Jean-Nicolas Yacoub, Étudiant en cléricature au Services d’aide juridique du Centre francophone de Toronto

Depuis le 1er janvier 2017, l’Ontario devient la première province canadienne à instaurer des balises claires sur la collecte de renseignements d’identifications par la police. En effet, le règlement Collecte de renseignements identificatoires dans certaines circonstances – Interdiction et obligations, prive la police de récolter auprès d’un individu sans son consentement des renseignements personnels à des fins identificatoires dans les situations suivantes :

  1. Soit afin de se renseigner sur des infractions qui ont été ou pourraient être commises;
  2. Soit afin de se renseigner sur des activités suspectes pour détecter des infractions;
  3. Soit afin de recueillir des informations aux fins du renseignement.

Cette règle ne s’applique toutefois pas si l’agent de police tente de recueillir des renseignements identificatoires lors :

  1. D’un contrôle de circulation
  2. D’une arrestation ou détention d’un particulier
  3. De l’exécution d’un mandat
  4. D’une enquête sur un acte criminel précis

Ainsi, cette nouvelle politique a comme objectif d’interdire à la police de recueillir auprès d’un particulier des renseignements identificatoires pour une raison arbitraire ou fondée sur la race ou parce que l’individu se retrouve dans un lieu à forte criminalité. Il est attendu que le règlement favorisera la confiance du public et la sécurité communautaire dans la province par le biais d’interactions sans préjugés et sans discrimination.

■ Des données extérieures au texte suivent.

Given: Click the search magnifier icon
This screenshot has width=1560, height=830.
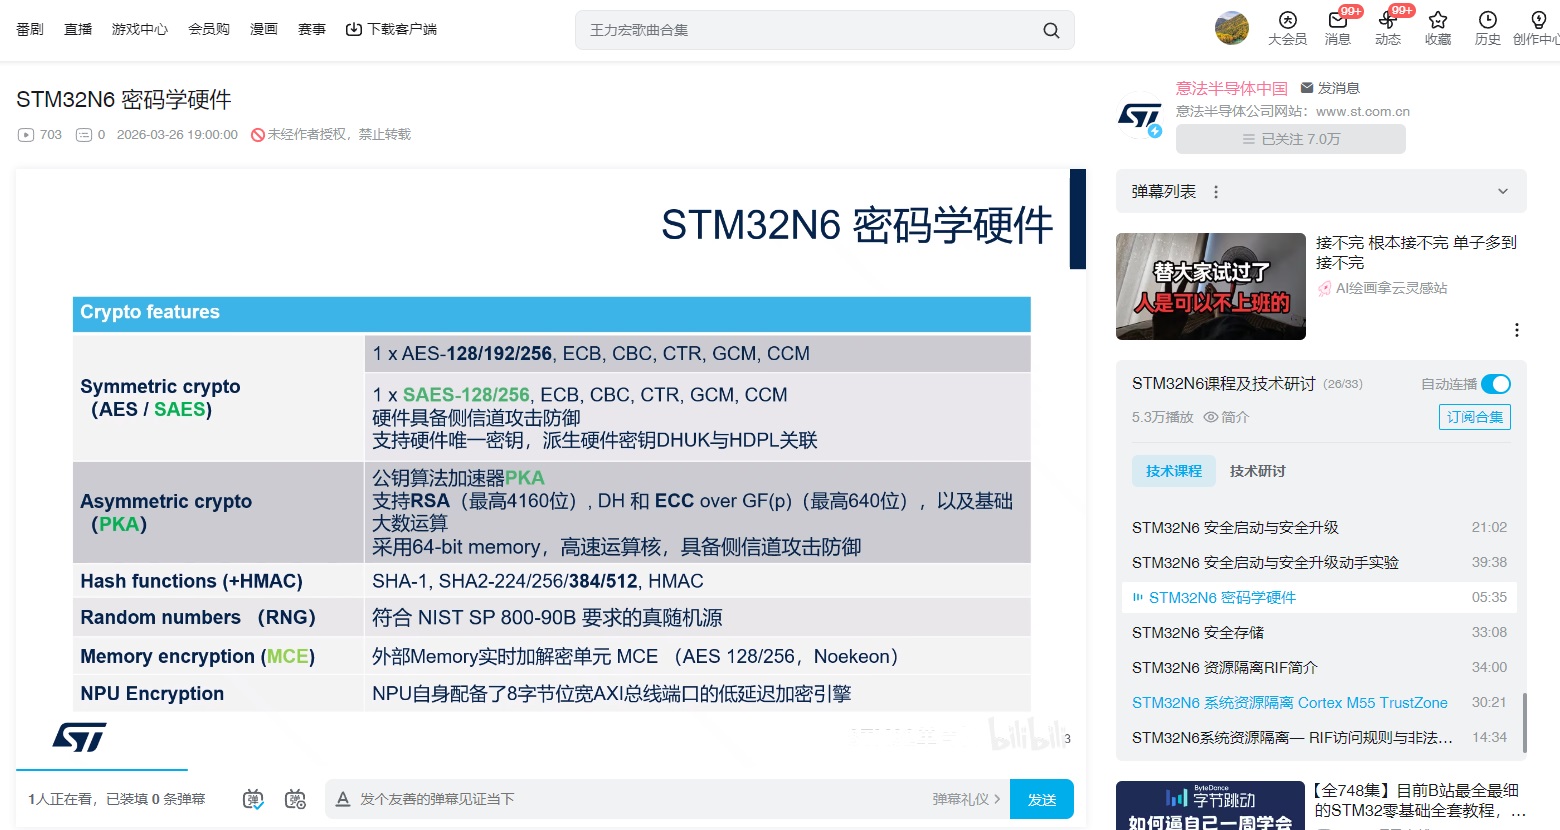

L’agent de police doit désormais informé l’individu qu’il n’est pas requis de fournir tout renseignement et qu’il peut terminer l’interaction avec l’agent à tout moment. L’agent doit aussi remettre à l’individu un reçu qui inclut le nom de l’agent, son numéro d’identification et les coordonnées du Bureau du directeur indépendant de l’examen de la police pour signaler toutes préoccupations.

Mais à peine que le nouveau règlement a pris effet, plusieurs personnes s’y opposent déjà sur les réseaux sociaux en dénigrant son utilité:

« If you have nothing to hide, what do you care if an officer knows who you are? »

« This is the dumbest liberal thinking idiotic thing I ever heard of (…) In 70 years the police have never once stopped and harassed me (…) The police don’t stop you and place you in hand cuffs to talk to you (…) How much safer will we be now that the police’s hands have been tied even more? »

« If Police ask for your ID then you better just give it to them »

« Next thing they will be saying is unless you killed someone while drinking and driving, then you don’t have to cooperate and you can tell them to f*** off »

Le lecteur ne sera pas surpris que ces commentaires proviennent dans la totalité de gens de race blanche, qui n’ont probablement jamais connu personnellement le « carding ».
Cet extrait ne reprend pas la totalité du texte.